=== Data supplied ===

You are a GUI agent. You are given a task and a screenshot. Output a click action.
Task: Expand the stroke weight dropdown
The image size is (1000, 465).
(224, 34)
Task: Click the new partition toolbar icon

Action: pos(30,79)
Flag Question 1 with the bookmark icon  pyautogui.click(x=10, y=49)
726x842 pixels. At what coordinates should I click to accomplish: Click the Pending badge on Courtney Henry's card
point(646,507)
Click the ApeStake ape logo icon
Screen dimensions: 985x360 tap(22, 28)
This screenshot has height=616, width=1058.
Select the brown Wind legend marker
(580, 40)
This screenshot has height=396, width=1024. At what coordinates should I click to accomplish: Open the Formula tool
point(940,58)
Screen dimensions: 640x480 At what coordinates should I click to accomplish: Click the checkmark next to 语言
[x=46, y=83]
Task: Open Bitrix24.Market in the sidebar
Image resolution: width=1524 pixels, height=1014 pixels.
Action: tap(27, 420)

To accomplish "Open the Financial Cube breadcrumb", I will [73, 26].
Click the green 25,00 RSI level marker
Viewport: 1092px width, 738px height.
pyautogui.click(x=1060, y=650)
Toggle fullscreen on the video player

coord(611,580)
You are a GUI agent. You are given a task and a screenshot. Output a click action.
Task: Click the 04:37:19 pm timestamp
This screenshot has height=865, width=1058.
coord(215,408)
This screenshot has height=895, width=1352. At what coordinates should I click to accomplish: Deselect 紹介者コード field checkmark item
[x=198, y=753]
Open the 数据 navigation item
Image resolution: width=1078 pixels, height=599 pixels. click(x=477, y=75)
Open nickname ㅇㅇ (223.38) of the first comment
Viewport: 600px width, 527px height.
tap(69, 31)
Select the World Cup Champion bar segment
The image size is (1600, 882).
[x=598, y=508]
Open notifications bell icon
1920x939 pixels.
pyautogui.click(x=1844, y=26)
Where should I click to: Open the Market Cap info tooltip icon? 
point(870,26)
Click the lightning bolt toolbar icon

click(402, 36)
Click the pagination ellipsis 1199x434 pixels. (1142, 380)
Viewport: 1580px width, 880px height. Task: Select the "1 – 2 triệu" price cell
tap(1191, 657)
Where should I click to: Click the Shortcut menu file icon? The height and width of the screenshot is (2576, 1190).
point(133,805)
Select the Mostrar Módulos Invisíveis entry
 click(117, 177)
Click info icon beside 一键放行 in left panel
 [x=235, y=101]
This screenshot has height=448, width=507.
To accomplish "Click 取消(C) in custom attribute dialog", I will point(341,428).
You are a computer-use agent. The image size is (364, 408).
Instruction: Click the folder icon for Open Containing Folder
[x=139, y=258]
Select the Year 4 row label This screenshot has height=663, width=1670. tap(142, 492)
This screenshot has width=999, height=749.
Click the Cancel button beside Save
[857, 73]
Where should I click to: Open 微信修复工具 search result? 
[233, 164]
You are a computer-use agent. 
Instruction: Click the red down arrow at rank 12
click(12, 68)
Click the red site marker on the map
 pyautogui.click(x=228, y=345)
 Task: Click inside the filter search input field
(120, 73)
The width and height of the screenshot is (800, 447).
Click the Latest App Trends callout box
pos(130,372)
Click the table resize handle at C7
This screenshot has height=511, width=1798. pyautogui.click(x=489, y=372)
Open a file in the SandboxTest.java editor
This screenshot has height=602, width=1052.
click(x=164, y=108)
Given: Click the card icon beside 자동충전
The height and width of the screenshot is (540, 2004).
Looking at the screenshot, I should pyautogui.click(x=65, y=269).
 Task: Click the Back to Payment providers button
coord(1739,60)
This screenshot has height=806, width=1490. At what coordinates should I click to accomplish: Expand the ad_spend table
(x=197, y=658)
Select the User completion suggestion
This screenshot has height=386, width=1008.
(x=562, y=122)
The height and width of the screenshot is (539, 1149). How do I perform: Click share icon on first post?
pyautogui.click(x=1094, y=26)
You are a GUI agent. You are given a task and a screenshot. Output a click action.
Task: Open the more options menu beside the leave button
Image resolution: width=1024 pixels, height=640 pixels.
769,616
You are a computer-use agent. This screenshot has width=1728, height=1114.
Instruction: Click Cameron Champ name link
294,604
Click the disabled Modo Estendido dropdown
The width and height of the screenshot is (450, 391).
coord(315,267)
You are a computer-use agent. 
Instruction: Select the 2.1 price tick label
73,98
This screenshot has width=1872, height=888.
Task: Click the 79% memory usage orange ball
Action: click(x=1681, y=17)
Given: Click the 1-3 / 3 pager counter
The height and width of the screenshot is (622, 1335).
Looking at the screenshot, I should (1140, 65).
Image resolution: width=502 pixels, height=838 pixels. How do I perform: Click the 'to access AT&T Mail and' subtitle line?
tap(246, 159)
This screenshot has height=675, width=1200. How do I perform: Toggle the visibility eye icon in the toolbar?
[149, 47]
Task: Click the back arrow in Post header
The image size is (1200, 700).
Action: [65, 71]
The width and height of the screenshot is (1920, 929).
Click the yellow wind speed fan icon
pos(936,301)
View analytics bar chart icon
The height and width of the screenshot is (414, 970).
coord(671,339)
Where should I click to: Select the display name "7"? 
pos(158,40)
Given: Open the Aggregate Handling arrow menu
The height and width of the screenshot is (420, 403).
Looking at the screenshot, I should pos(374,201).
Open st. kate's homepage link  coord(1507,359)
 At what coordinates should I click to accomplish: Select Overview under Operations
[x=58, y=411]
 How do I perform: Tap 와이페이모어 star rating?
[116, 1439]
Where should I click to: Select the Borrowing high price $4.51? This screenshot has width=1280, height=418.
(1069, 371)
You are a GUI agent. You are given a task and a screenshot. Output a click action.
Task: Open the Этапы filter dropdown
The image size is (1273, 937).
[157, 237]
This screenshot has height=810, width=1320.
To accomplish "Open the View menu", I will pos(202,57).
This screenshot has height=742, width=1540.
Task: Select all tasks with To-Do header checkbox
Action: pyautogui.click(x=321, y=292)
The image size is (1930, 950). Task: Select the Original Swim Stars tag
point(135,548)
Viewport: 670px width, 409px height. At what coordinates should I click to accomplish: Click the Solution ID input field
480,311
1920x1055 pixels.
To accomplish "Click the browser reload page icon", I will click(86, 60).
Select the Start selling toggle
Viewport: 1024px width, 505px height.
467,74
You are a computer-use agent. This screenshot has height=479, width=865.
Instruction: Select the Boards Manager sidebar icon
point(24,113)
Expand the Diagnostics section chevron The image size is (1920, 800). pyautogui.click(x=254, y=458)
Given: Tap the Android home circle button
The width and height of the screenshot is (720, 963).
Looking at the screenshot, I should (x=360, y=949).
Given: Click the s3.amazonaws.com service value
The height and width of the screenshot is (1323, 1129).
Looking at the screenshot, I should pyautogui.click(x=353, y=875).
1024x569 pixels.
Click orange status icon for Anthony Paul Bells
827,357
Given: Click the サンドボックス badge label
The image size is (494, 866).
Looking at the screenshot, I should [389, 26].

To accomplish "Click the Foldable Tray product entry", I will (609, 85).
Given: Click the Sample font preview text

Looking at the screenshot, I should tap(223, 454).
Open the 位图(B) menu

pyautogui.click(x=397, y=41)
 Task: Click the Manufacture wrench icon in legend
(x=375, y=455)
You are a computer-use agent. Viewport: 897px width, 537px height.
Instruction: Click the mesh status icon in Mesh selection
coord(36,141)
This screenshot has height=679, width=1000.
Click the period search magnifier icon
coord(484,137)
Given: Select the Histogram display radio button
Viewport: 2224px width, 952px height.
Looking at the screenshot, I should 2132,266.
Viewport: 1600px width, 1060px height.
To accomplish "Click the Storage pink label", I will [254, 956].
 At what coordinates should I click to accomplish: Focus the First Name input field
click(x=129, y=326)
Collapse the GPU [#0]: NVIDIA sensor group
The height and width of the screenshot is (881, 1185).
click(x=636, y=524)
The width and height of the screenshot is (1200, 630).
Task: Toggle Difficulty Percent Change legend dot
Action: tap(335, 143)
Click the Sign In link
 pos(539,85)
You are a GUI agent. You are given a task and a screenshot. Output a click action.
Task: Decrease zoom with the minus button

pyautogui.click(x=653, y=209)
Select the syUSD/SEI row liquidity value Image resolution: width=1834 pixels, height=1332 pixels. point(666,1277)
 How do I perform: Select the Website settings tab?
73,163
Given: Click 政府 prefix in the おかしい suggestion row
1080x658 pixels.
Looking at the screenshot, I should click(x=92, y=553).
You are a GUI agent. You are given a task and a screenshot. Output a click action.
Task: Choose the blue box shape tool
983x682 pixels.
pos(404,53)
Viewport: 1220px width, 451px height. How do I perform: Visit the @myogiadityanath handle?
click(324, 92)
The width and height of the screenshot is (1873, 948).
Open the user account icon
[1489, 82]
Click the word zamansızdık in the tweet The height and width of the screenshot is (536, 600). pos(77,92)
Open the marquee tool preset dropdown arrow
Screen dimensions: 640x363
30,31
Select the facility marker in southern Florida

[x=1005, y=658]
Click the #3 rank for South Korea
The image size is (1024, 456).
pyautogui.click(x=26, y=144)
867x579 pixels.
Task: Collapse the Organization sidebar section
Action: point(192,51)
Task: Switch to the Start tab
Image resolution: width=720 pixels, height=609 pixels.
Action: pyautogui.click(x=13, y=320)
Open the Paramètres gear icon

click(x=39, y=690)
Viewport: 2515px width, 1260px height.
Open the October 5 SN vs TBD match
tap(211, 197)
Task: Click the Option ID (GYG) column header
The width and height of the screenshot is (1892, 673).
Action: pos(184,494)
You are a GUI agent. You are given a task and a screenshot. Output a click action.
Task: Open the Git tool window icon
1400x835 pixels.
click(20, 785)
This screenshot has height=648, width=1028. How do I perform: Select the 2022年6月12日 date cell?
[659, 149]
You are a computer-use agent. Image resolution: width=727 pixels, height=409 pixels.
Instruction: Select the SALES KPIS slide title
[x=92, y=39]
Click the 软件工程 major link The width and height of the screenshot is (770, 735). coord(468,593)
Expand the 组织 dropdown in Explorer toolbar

===

- **Work task**: What lines of the material above contain "dropdown"? Return each of them.

- **Output of the exercise**:
Task: Expand the stroke weight dropdown
Click the disabled Modo Estendido dropdown
Task: Open the Этапы filter dropdown
Open the marquee tool preset dropdown arrow
Expand the 组织 dropdown in Explorer toolbar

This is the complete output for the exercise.